▸ **Set exercise**
Copy these rows again, swapping every "Instruction" for "Step" and leaving everything else the same.

---------- Raw records

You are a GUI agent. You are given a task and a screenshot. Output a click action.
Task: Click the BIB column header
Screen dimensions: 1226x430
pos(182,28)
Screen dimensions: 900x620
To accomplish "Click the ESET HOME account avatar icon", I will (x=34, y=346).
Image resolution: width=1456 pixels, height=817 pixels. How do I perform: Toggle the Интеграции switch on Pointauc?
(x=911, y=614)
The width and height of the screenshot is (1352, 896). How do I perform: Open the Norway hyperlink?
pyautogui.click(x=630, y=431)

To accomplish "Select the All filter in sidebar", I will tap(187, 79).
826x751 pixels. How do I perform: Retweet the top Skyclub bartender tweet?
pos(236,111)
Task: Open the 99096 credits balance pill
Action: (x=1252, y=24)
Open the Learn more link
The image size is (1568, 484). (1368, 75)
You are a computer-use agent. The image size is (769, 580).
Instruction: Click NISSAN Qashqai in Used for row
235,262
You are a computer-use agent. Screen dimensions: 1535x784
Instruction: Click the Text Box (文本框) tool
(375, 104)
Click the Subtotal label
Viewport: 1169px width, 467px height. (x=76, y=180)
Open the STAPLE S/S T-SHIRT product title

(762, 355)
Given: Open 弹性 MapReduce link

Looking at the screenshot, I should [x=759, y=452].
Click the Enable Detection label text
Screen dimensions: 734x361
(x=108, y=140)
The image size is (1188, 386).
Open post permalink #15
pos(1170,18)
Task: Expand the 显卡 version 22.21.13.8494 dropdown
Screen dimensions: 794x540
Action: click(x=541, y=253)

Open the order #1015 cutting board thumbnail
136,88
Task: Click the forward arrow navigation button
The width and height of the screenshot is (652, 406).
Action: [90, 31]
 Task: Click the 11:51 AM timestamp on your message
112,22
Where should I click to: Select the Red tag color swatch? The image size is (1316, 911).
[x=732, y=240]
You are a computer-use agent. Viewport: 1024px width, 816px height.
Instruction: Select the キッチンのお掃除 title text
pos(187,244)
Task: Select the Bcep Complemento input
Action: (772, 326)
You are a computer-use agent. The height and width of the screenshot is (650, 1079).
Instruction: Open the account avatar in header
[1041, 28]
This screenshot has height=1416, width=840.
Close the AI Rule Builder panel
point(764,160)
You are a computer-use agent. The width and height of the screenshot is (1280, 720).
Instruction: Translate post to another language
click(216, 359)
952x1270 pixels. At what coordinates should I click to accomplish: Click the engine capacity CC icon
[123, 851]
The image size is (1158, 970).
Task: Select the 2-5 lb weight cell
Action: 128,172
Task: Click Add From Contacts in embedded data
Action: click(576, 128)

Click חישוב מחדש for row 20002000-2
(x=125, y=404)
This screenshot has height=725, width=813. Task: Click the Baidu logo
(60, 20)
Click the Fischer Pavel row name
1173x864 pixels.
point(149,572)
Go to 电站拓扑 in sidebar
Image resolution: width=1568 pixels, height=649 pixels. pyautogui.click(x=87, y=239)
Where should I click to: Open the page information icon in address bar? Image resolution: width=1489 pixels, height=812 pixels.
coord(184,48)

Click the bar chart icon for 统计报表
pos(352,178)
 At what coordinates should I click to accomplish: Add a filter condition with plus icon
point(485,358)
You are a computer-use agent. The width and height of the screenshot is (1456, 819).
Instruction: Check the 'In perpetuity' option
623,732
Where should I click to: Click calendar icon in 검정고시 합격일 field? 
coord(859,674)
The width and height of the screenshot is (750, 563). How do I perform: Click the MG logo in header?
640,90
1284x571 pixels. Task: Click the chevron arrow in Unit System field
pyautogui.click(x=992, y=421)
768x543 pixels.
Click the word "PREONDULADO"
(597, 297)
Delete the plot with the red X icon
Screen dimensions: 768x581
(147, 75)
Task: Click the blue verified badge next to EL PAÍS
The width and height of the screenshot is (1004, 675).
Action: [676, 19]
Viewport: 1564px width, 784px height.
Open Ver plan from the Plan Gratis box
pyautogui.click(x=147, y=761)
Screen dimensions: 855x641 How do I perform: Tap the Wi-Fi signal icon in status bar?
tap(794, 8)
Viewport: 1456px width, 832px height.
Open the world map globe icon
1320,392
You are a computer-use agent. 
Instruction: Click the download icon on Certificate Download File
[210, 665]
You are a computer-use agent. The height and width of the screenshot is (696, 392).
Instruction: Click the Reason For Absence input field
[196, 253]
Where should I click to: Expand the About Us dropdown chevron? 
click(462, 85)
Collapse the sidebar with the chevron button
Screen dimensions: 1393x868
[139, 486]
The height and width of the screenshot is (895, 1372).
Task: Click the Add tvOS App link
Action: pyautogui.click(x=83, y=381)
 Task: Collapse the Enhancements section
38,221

--------------------

▸ **Response to this exercise**
You are a GUI agent. You are given a task and a screenshot. Output a click action.
Task: Click the BIB column header
Screen dimensions: 1226x430
pos(182,28)
Screen dimensions: 900x620
To accomplish "Click the ESET HOME account avatar icon", I will (x=34, y=346).
Image resolution: width=1456 pixels, height=817 pixels. How do I perform: Toggle the Интеграции switch on Pointauc?
(x=911, y=614)
The width and height of the screenshot is (1352, 896). How do I perform: Open the Norway hyperlink?
pyautogui.click(x=630, y=431)

To accomplish "Select the All filter in sidebar", I will tap(187, 79).
826x751 pixels. How do I perform: Retweet the top Skyclub bartender tweet?
pos(236,111)
Task: Open the 99096 credits balance pill
Action: (x=1252, y=24)
Open the Learn more link
The image size is (1568, 484). (1368, 75)
You are a computer-use agent. The image size is (769, 580).
Step: Click NISSAN Qashqai in Used for row
235,262
You are a computer-use agent. Screen dimensions: 1535x784
Step: Click the Text Box (文本框) tool
(375, 104)
Click the Subtotal label
Viewport: 1169px width, 467px height. (x=76, y=180)
Open the STAPLE S/S T-SHIRT product title

(762, 355)
Given: Open 弹性 MapReduce link

Looking at the screenshot, I should [x=759, y=452].
Click the Enable Detection label text
Screen dimensions: 734x361
(x=108, y=140)
The image size is (1188, 386).
Open post permalink #15
pos(1170,18)
Task: Expand the 显卡 version 22.21.13.8494 dropdown
Screen dimensions: 794x540
Action: click(x=541, y=253)

Open the order #1015 cutting board thumbnail
136,88
Task: Click the forward arrow navigation button
The width and height of the screenshot is (652, 406).
Action: [90, 31]
 Task: Click the 11:51 AM timestamp on your message
112,22
Where should I click to: Select the Red tag color swatch? The image size is (1316, 911).
[x=732, y=240]
You are a computer-use agent. Viewport: 1024px width, 816px height.
Step: Select the キッチンのお掃除 title text
pos(187,244)
Task: Select the Bcep Complemento input
Action: (772, 326)
You are a computer-use agent. The height and width of the screenshot is (650, 1079).
Step: Open the account avatar in header
[1041, 28]
This screenshot has height=1416, width=840.
Close the AI Rule Builder panel
point(764,160)
You are a computer-use agent. The width and height of the screenshot is (1280, 720).
Step: Translate post to another language
click(216, 359)
952x1270 pixels. At what coordinates should I click to accomplish: Click the engine capacity CC icon
[123, 851]
The image size is (1158, 970).
Task: Select the 2-5 lb weight cell
Action: 128,172
Task: Click Add From Contacts in embedded data
Action: click(576, 128)

Click חישוב מחדש for row 20002000-2
(x=125, y=404)
This screenshot has height=725, width=813. Task: Click the Baidu logo
(60, 20)
Click the Fischer Pavel row name
1173x864 pixels.
point(149,572)
Go to 电站拓扑 in sidebar
Image resolution: width=1568 pixels, height=649 pixels. pyautogui.click(x=87, y=239)
Where should I click to: Open the page information icon in address bar? Image resolution: width=1489 pixels, height=812 pixels.
coord(184,48)

Click the bar chart icon for 统计报表
pos(352,178)
 At what coordinates should I click to accomplish: Add a filter condition with plus icon
point(485,358)
You are a computer-use agent. The width and height of the screenshot is (1456, 819).
Step: Check the 'In perpetuity' option
623,732
Where should I click to: Click calendar icon in 검정고시 합격일 field? 
coord(859,674)
The width and height of the screenshot is (750, 563). How do I perform: Click the MG logo in header?
640,90
1284x571 pixels. Task: Click the chevron arrow in Unit System field
pyautogui.click(x=992, y=421)
768x543 pixels.
Click the word "PREONDULADO"
(597, 297)
Delete the plot with the red X icon
Screen dimensions: 768x581
(147, 75)
Task: Click the blue verified badge next to EL PAÍS
The width and height of the screenshot is (1004, 675).
Action: [676, 19]
Viewport: 1564px width, 784px height.
Open Ver plan from the Plan Gratis box
pyautogui.click(x=147, y=761)
Screen dimensions: 855x641 How do I perform: Tap the Wi-Fi signal icon in status bar?
tap(794, 8)
Viewport: 1456px width, 832px height.
Open the world map globe icon
1320,392
You are a computer-use agent. 
Step: Click the download icon on Certificate Download File
[210, 665]
You are a computer-use agent. The height and width of the screenshot is (696, 392).
Step: Click the Reason For Absence input field
[196, 253]
Where should I click to: Expand the About Us dropdown chevron? 
click(462, 85)
Collapse the sidebar with the chevron button
Screen dimensions: 1393x868
[139, 486]
The height and width of the screenshot is (895, 1372).
Task: Click the Add tvOS App link
Action: pyautogui.click(x=83, y=381)
 Task: Collapse the Enhancements section
38,221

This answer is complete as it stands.